Conifers grew up naturally after the fire. But Westling said the brush that now surrounds the small trees could fuel a wildfire which would destroy them.
“The whole purpose of this is to get these trees taller than the brush so they can (survive) a wildfire,” she said. “The biggest concern is fires.”
The TNF has used hand crews to clear brush in some areas, but can’t afford to use crews to clear the entire area.
Environmentalists say the forest will restore itself naturally, and they’re upset that the herbicide project has been resurrected.
“It’s no better a project than when they submitted it the first time,” said environmentalist Don Jacobson, a member of the Cottonwood Coalition. “In fact, it’s worse. They’re adding … acres.”
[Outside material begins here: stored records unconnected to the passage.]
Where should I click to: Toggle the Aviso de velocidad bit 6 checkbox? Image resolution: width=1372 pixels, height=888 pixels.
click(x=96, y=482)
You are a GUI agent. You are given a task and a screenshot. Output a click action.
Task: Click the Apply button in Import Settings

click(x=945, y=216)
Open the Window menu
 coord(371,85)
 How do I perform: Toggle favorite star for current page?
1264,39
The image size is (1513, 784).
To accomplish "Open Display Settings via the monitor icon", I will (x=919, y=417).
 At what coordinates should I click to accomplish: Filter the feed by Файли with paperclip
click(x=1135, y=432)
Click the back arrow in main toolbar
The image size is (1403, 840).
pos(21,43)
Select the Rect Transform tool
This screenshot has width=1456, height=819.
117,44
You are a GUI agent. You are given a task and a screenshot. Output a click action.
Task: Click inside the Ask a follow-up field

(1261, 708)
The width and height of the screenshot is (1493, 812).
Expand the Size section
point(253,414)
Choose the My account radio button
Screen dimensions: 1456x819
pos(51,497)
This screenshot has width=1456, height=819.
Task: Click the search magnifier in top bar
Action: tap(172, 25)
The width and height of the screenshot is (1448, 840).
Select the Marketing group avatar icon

The TNF proposes to mainly hand-apply herbicide with the active ingredient glyphosate, which is found in the household weedkiller Round Up. The TNF also wants to use triclopyr, which is contained in the household herbicide, Brush-B-Gon.
Jacobson said that after the TNF mixes the active herbicide ingredients with a so-called “inert” substance, such as diesel fuel, workers will wind up applying between 330,000 to 400,000 gallons of toxic substances to the forest.
“There’s no scientific evidence that shows, in the long run, that you (create) a healthier forest by spraying herbicides on it,” Jacobson said. But “they feel if they’re able to use it here, they’ll be able to use it in other forests in the Sierra.”
Jacobson said environmentalists have once more asked the TNF to drop the project, and will sue again if it goes forward.
The TNF plans to release a environmental impact statement in January detailing its new plans.
Definition of an herbicide: Herbicide is defined as any chemical substance used to destroy plants, especially weeds, or to check their growth.